Tiffany Frandsen | Managing Editor | @tiffany_mf
Photo credit: Gabi Campbell | Photo Editor | @gabicampbellphotos
UVU hosted representatives from United Nations Women, the State Department, the Mountain Partnership, the World Bank, local universities and ambassadors from mountain countries (including the ambassadors from Kyrgyzstan, Turkmenistan and Romania) for a conference to discuss the challenges facing women.
The international conference was co-organized by UVU and the International University of Kyrgyzstan. The three-day conference addressed matters such as health, family values, heritage, economic issues, education, human trafficking and leadership. Panel members will draft an agenda documenting their joint efforts to promote gender and sustainable development goals.
During an afternoon session on Oct. 8, UVU Professor Susan R. Madsen reviewed her research into women holding leadership positions.
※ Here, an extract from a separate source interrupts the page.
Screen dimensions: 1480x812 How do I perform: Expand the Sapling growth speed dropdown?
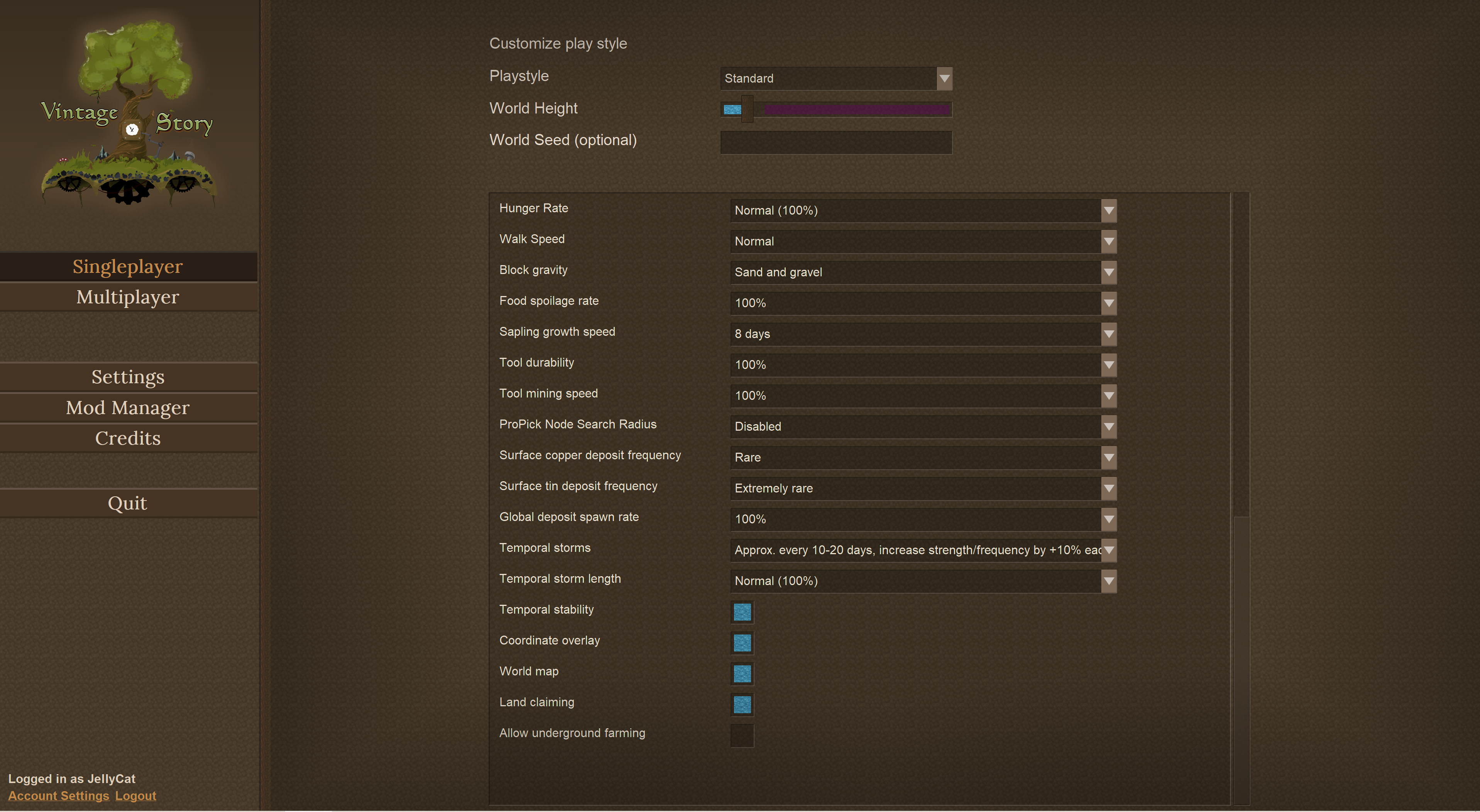(x=1108, y=334)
Utah is below the national average, in numbers of women in leadership roles in politics, education, nonprofits and business (for example, the current national average percentage of women serving in state legislatures is 24.2 percent. The percentage of women serving in the Utah Legislature is 16.3 percent). Her Utah Women & Leadership Project has held a number of seminars over the past year to help correct the imbalance.
Utah also trails the na
tional average of female college graduates, at 8-11 percent lower.
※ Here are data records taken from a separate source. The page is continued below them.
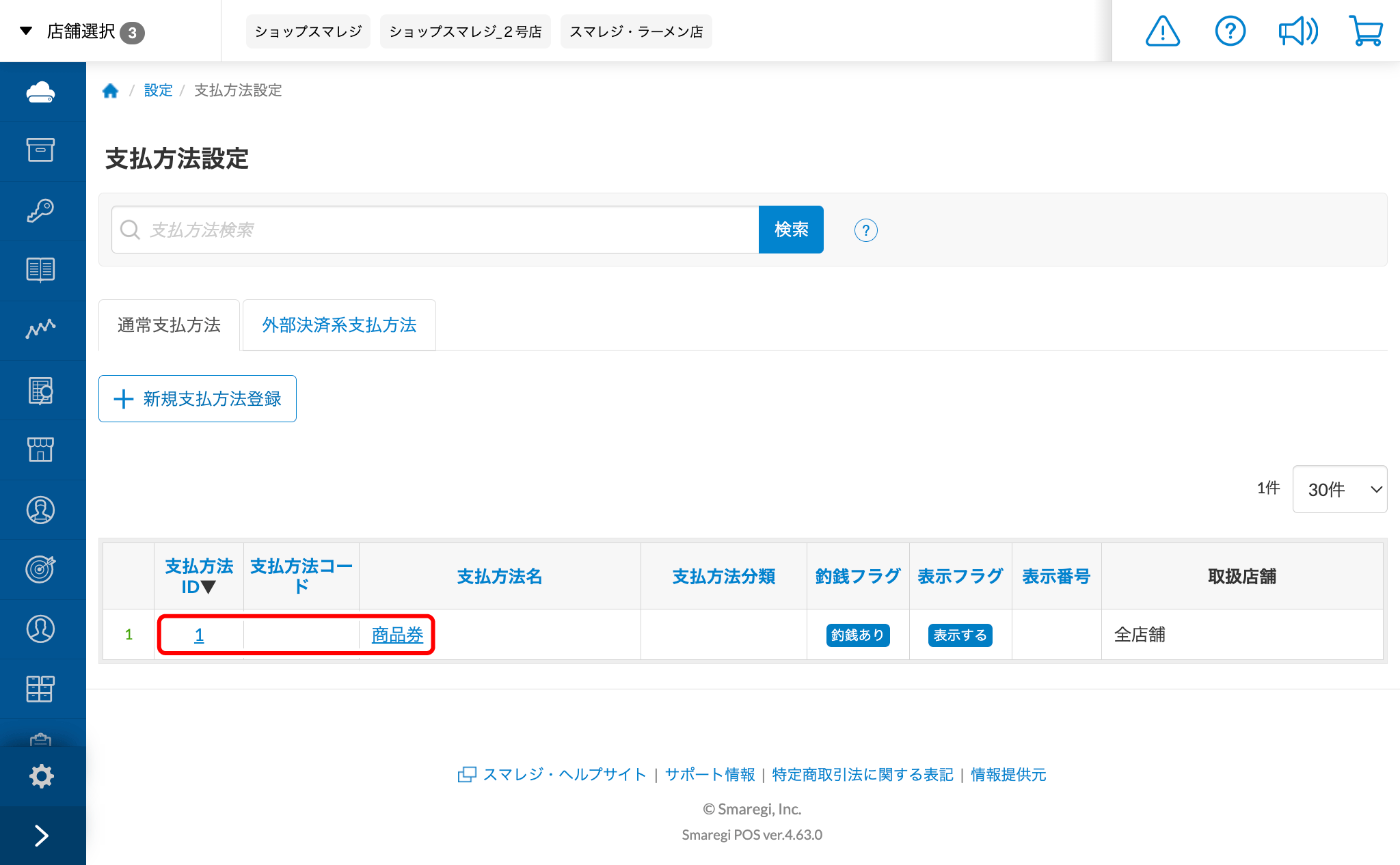
Task: Click the warning alert triangle icon
Action: click(1162, 31)
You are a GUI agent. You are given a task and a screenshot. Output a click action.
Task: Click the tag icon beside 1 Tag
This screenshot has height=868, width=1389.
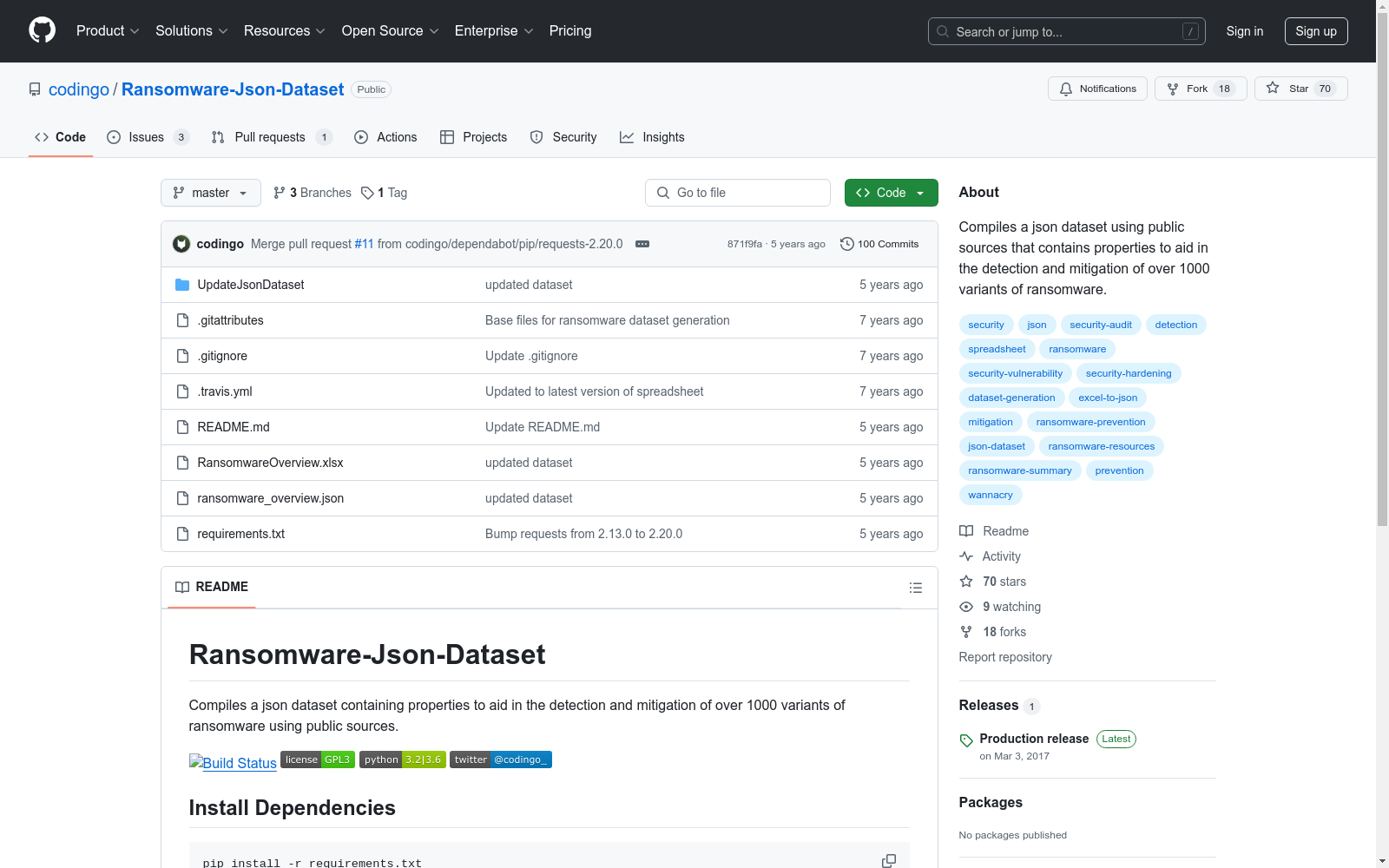[x=366, y=192]
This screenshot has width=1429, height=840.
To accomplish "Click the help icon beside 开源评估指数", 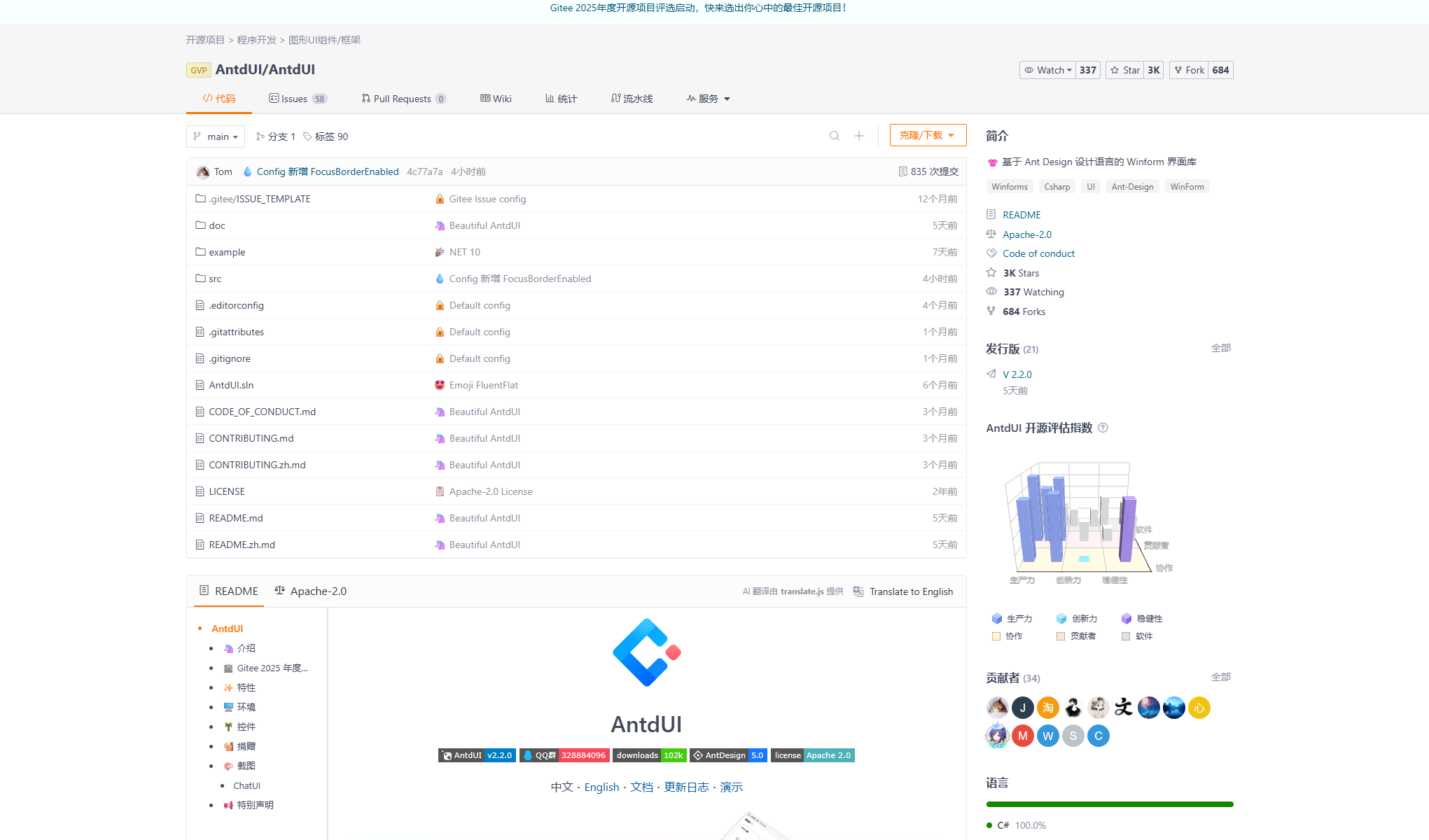I will coord(1103,428).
Morgan Cotti, a researcher at the University of Utah Hinckley Institute, works with the nonpartisan nonprofit Real Women Run to help women get elected to political office. She and her office did research on how women vote, and whether the gender of the candidate running influenced that decision.
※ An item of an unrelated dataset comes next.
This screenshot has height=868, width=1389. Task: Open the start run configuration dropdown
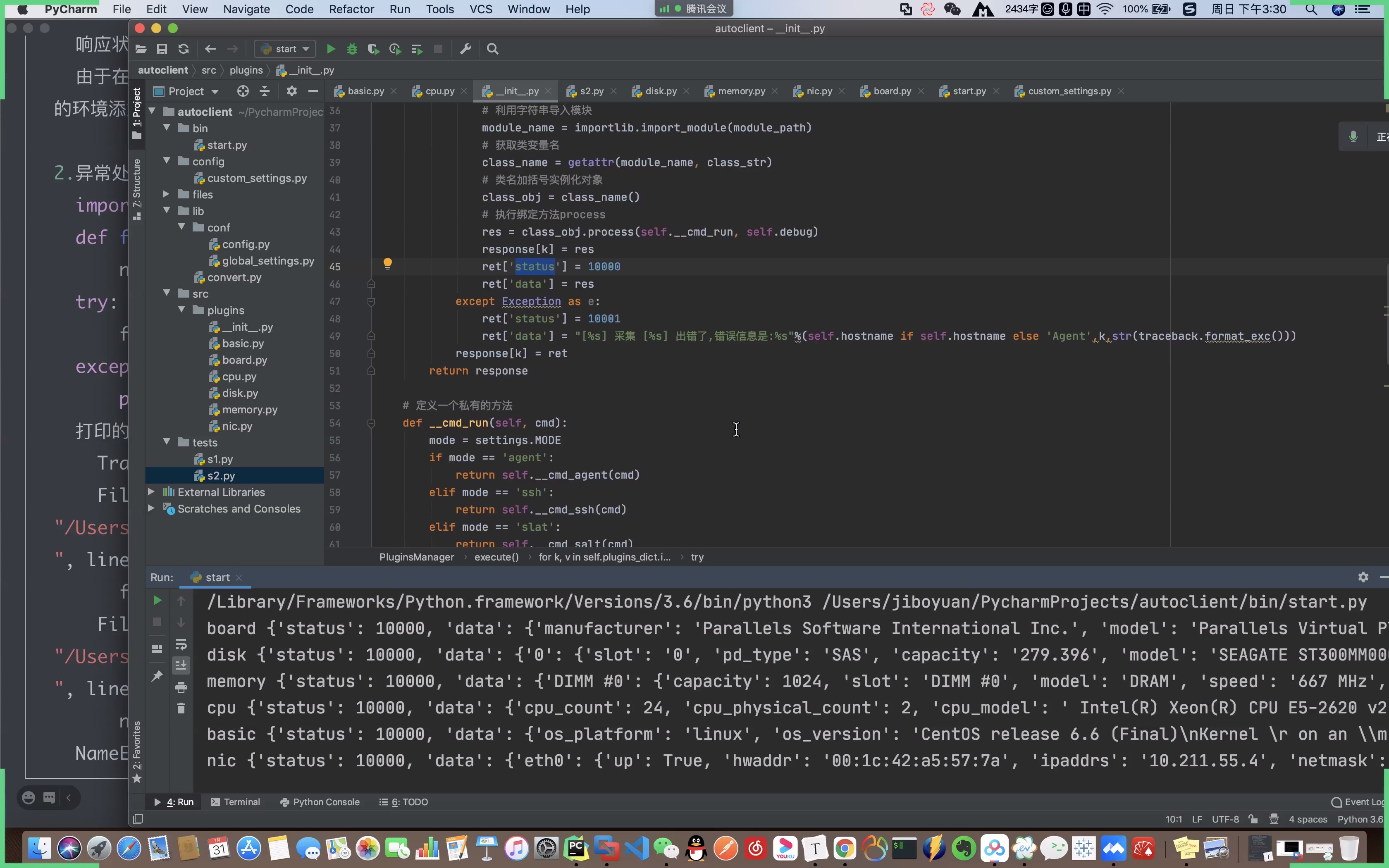point(285,49)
In the 2014 Congressional elections, three of the four Utah House of Representatives district races were a female against a male. Two of the females, Luz Escamilla (then-Robles) and Donna McAleer were Democrats running against Republican incumbents and one, Mia Love, was a Republican. In the case of these races, voters (based on information collected from surveys by RWR) didn’t vote along gender lines, but along party lines, as could be expected. Love won, while McAleer and Escamilla each lost.
BYU adjunct instructor and humanitarian Melissa Sevy displayed how difficult it is to accurately measure impact. Her organization, Musana, gives Uganadan women the opportunity to make jewelry and sell them through the Musana platform because jobs for women in Uganda are sparse. For the next few years, she returned to survey her artisans and report on how their lives have improved. Each year, she found a different obstacle that obscured the results: in 2012, findings were based on nonconcrete aspects, like confidence (which is not only difficult to measure, but difficult to prove wouldn’t have happened with no interference); in 2014, there was a conspiracy among some artisans to report conditions as worse than they were, in hopes they’d be given a raise.
On the final afternoon, attendees to the conference were also invited to visit a Habitat for Humanity site to help construct a house.
This is the third time a Utah location has hosted; the past two years, the summit was held in Rio de Janiero and Peru.